The Commons authorities have published the results of yesterday’s election to the new backbench business committee.
The Parliamentary Labour Party might like to note it as an example of how easy it is to publish the results of elections.
One could hardly have hoped for a clearer contest between the old and the new. 74 year-old Sir Alan was the Chairman of Ways and Means (senior deputy speaker) between 1997 and 2010. In the new Parliament he was obliged, under the new rules, to give way to a Labour MP. Having first entered Parliament in 1970, he has been MP for Saffron Walden since a by-election in 1977. A gent from the shires, polite and well-liked across the House, he is the old guard incarnate.
Natascha Engel, 43, is a translator turned trade union official.
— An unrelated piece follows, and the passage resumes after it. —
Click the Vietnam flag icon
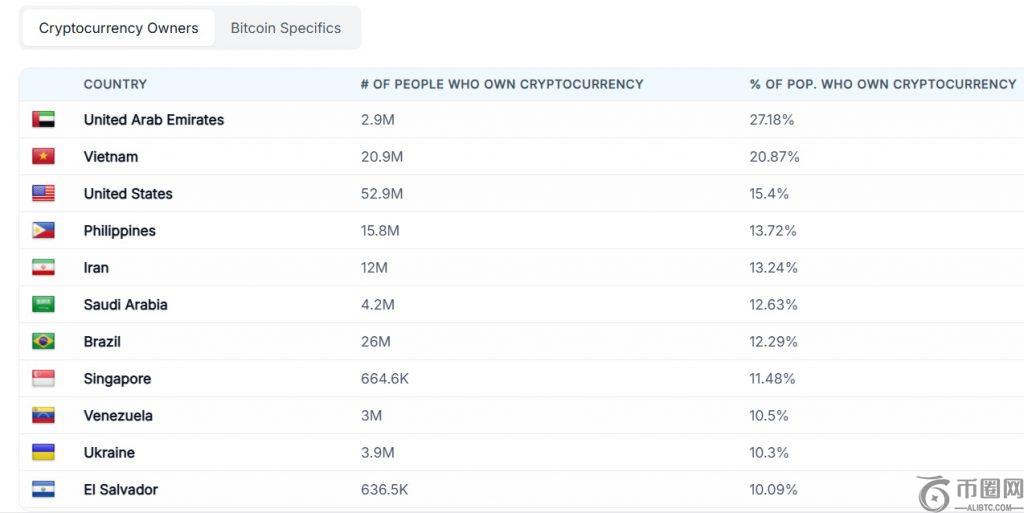1024x513 pixels. tap(43, 157)
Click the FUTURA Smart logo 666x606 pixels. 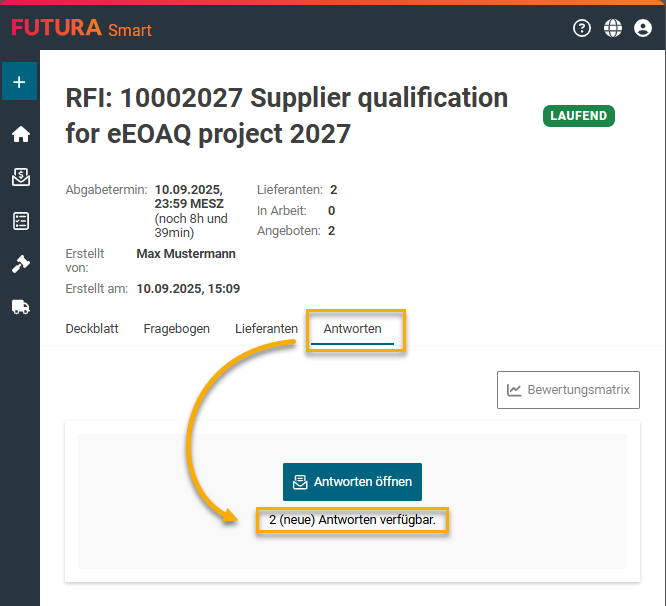pos(81,28)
Born in Berlin (of a German father and English mother), she used to volunteer for Amnesty International during the years she lived in Madrid. She has had children since being elected to Parliament (for North East Derbyshire) in 2005, and at evening votes can be seen lurking in full cycling gear in the members’ lobby, poised the second permission is given to pedal home.
In Parliament she has managed to build a reputation as an independent-minded, rather feisty backbencher, without ever voting against the Labour whip. This is an admirable and impressive achievement. And she is funny and charming.
That she beat Sir Alan Haselhurst, by a couple of dozen votes in an open contest is telling.
It remains to be seen how the new committee will work in practice. But its underlying principle is radical: that control of the non-government business of the House of Commons should no longer belong – or at least not so absolutely – to the government.
For the moment, it is only the thin end of the wedge. But it only takes a pretty thin wedge to hold open a pretty thick door.